They enlisted the help of Bill Marx, chief fiscal analyst for the Minnesota House of Representatives, to give a power point demonstration explaining in broad strokes how the state budget is handled. He discussed the state budget structure, revenue sources and how the resources are used.
The mood in the room was one of trepidation about where and how the resources would be used in their neighborhood. “We want to make sure the community gets a portion of the money, no excuses,” said one woman in attendance.
Most questions focused on concerns about unemployment, equal distribution of resources and worry over what programs will be cut. Specific concerns were expressed over cuts to children and community services and education.
Other questions ranged from the Metro Transit contract with drivers to gaming as a possible second revenue stream.
The proposed Viking stadium was brought up. Concerns about where the funding would come from dominated that portion of the conversation. Rep Hayden and Rep. Champion were very clear that they were looking for ways that the new stadium would benefit the community if and when it was built.

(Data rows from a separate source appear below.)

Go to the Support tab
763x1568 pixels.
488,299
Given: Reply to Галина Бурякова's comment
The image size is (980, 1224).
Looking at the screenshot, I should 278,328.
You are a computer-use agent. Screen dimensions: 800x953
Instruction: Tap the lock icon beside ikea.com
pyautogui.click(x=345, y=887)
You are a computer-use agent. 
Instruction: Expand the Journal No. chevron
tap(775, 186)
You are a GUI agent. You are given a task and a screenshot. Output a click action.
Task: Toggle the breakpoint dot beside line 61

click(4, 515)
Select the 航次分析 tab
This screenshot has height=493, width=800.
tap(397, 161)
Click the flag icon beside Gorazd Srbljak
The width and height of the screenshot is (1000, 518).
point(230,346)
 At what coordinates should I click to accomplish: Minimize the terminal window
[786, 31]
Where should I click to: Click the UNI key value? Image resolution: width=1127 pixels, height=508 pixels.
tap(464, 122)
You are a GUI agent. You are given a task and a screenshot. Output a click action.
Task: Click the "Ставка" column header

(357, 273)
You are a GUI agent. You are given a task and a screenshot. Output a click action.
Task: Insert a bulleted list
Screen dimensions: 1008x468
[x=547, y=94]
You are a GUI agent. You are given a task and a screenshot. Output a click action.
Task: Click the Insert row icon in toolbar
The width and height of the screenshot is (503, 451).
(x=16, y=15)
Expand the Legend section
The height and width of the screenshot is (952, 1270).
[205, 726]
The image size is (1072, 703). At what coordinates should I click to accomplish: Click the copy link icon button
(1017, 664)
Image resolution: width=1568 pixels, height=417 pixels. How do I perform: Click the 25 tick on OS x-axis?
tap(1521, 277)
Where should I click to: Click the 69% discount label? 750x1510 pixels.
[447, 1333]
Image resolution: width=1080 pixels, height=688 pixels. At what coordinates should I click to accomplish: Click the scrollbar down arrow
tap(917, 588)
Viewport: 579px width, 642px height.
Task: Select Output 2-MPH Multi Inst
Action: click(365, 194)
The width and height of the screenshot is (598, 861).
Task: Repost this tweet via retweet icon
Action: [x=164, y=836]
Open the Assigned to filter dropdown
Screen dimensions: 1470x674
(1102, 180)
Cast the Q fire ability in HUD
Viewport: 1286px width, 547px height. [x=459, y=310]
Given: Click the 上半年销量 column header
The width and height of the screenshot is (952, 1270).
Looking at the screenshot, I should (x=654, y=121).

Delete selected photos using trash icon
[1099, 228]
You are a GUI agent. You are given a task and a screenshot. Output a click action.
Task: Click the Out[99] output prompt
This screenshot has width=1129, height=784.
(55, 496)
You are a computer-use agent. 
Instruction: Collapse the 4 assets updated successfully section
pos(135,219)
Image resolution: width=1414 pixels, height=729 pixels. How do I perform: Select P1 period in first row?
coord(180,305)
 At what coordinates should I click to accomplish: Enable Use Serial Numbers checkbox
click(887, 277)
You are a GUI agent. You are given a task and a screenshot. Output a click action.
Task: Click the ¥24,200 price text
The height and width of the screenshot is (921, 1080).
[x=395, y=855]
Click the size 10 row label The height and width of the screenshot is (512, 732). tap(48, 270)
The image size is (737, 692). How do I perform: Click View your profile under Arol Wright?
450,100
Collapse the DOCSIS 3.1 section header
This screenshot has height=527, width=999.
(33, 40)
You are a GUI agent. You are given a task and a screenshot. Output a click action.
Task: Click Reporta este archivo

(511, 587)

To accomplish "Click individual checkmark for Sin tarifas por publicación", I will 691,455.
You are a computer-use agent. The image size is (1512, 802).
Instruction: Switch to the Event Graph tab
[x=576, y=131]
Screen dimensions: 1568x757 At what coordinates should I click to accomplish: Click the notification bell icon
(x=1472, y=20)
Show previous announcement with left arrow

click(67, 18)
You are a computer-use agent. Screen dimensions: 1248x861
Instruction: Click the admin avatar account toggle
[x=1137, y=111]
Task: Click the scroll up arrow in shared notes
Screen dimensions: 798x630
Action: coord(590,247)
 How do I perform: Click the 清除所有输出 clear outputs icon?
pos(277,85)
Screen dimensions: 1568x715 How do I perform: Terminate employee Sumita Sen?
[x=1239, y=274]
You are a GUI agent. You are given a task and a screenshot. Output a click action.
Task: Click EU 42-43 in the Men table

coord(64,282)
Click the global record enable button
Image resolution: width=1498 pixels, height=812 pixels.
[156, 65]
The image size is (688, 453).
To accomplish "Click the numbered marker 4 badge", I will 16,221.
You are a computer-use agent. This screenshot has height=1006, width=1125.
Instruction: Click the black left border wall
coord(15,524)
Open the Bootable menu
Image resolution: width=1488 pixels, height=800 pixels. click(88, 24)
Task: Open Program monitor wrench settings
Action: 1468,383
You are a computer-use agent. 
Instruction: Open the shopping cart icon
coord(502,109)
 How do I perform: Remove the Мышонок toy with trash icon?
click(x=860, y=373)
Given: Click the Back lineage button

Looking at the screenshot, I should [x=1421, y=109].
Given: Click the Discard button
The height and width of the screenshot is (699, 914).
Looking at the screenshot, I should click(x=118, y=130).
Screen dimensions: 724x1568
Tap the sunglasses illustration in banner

“We can have a political debate, but this is not the venue for that.” Rep. Hayden said frequently. “What we want to focus on is the context of the issue. How much money we have, how much money we don’t.”
The representatives alluded to bills they were working on and hoped to see passed and how they intended to work with their new Republican counterparts in passing those bills.
Attendees commended the politicians for coming out.
“We want to make sure that you are participating in the process.” said Representative Champion.